Deadline over, Fact Finding Committee fails to submit report on affairs of JKPCC

JKPCC means - Jammu and Kashmir Projects Construction Corporation

No focus on irregularities pointed out by CAG from time to time
Even numerous directions of House Panel treated as trash
Mohinder Verma
JAMMU, Dec 30: A Fact Finding Committee constituted by the Government to look into the affairs of Jammu and Kashmir Projects Construction Corporation Limited (JKPCC) has failed to meet the deadline for submission of report/recommendations. Moreover, the irregularities pointed out by the Comptroller and Auditor General of India in the Corporation from time to time have not received due attention till date.
The Government Vide Order No. 1690-GAD dated November 28, 2018 constituted a Fact Finding Committee comprising of four IAS officers to look into the affairs of the Jammu and Kashmir Projects Construction Corporation Limited.
This decision was taken on the basis of the reports that Corporation is awarding contracts on nomination basis and without following transparent tendering procedure, diverting funds from one project to another leading to a large number of incomplete projects, irregularities in appointments at various levels and inefficiency in functioning and huge time and cost overruns of the projects.
The Committee headed by Principal Secretary to the Government, Planning, Development and Monitoring Department and comprising of Divisional Commissioner Jammu, Commissioner/ Secretary to Government, Revenue Department and Managing Director, JKPCC was asked to submit its report/recommendations to the Government by December 26, 2018.
“However, the Fact Finding Committee has failed to meet this deadline for submission of report/recommendations”, official sources told EXCELSIOR, adding “the Committee is still examining the record of the Corporation and no time-frame has been fixed by it for completion of the task aimed at streamlining the functioning of the Corporation, which otherwise has attained notoriety for being corruption-ridden body”.
The functioning of JKPCC, a wholly owned State Government company established for the execution of civil construction works for State and Central Governments and Public Sector Undertakings, never remained transparent, which is evident from the fact that Comptroller and Auditor General (CAG) of India from time to time pointed out glaring irregularities in the Corporation.
Stating that the terms of references of the Fact Finding Committee were already dealt with by the CAG during the audit from time to time, sources disclosed that in its report for the year ended March 31, 2011, the CAG had pointed out that company, while sub-contracting the works, instead of following a transparent and competitive tendering process, had allotted most of the works on the nomination basis.
“In this way the company is ignoring the procedure prescribed in the State Financial Code as well as the guidelines of the Vigilance Commission with regard to allotment of contracts, which provide for transparent tendering process”, the CAG had mentioned in the report.

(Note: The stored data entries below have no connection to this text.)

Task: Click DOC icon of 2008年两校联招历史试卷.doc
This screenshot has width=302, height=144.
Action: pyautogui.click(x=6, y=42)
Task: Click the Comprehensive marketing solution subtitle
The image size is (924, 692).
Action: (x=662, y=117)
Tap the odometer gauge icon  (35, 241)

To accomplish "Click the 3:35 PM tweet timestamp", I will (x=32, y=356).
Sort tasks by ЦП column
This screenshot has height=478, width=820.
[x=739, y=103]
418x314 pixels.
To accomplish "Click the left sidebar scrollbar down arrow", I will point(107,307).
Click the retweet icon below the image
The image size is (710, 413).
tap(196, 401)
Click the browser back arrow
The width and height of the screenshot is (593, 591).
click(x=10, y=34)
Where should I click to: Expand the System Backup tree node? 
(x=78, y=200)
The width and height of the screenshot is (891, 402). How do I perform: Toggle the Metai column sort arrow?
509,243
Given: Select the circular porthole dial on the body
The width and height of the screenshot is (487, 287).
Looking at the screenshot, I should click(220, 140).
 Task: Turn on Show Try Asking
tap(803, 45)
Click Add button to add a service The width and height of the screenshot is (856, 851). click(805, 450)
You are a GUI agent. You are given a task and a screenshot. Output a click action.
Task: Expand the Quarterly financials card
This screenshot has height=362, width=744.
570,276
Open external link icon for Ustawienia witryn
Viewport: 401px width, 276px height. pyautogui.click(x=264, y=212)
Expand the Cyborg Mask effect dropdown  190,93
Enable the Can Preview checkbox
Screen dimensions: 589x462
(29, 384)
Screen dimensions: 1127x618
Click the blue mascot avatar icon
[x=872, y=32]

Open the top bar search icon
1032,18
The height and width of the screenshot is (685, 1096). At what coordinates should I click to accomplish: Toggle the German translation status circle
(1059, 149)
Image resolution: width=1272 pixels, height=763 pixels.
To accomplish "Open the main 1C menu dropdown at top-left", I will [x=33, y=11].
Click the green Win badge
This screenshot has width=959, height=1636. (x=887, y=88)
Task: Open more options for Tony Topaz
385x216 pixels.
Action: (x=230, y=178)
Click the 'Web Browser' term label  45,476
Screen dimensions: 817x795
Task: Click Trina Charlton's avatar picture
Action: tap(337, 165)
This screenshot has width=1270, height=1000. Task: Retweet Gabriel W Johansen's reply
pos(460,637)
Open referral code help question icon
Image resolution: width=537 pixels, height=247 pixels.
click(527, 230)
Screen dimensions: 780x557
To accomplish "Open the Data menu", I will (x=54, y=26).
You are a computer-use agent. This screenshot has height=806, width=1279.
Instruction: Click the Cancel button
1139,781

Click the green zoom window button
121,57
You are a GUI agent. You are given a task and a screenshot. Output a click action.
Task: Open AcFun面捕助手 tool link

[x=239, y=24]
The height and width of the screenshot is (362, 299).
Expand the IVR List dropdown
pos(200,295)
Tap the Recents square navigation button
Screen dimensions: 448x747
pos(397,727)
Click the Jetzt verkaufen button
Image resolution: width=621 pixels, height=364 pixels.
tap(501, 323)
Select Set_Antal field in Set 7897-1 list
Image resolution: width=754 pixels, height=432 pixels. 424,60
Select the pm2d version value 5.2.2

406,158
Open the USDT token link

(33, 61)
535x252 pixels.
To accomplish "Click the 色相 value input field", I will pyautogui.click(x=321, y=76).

Similarly, in its report for the year ended March 2012 the CAG had pointed out diversion of funds from one project to another merely on the request of the officers incharge of the projects. Moreover, it had mentioned that there was tendency of execution of works without obtaining approval of the cost offers, sources informed.
Besides putting the JKPCC in the dock for time and cost overrun of the projects, the CAG had also pointed out execution of works in anticipation of receipt of funds. It had also revealed funds mismanagement in the Corporation by those who remained at the helm of affairs.
While recommending slew of measures to streamline the functioning of the Corporation, the CAG in its all the reports had laid stress on providing necessary infrastructure to the JKPCC to undertake the activities like architecture, designing, surveyors and estimators etc provided in the Memorandum of Association of the company.
Even Committee on Public Undertakings of the State Legislative Assembly, while dealing with the Audit Paragraphs of the CAG, had laid stress on revamping the Corporation to ensure transparency at all the levels.
However, neither the recommendations of the country’s supreme audit institution nor of the Committee on Public Undertakings were taken seriously by the successive Governments. “Had these recommendations been implemented the functioning of the Corporation would have improved up to large extent till date”, sources said.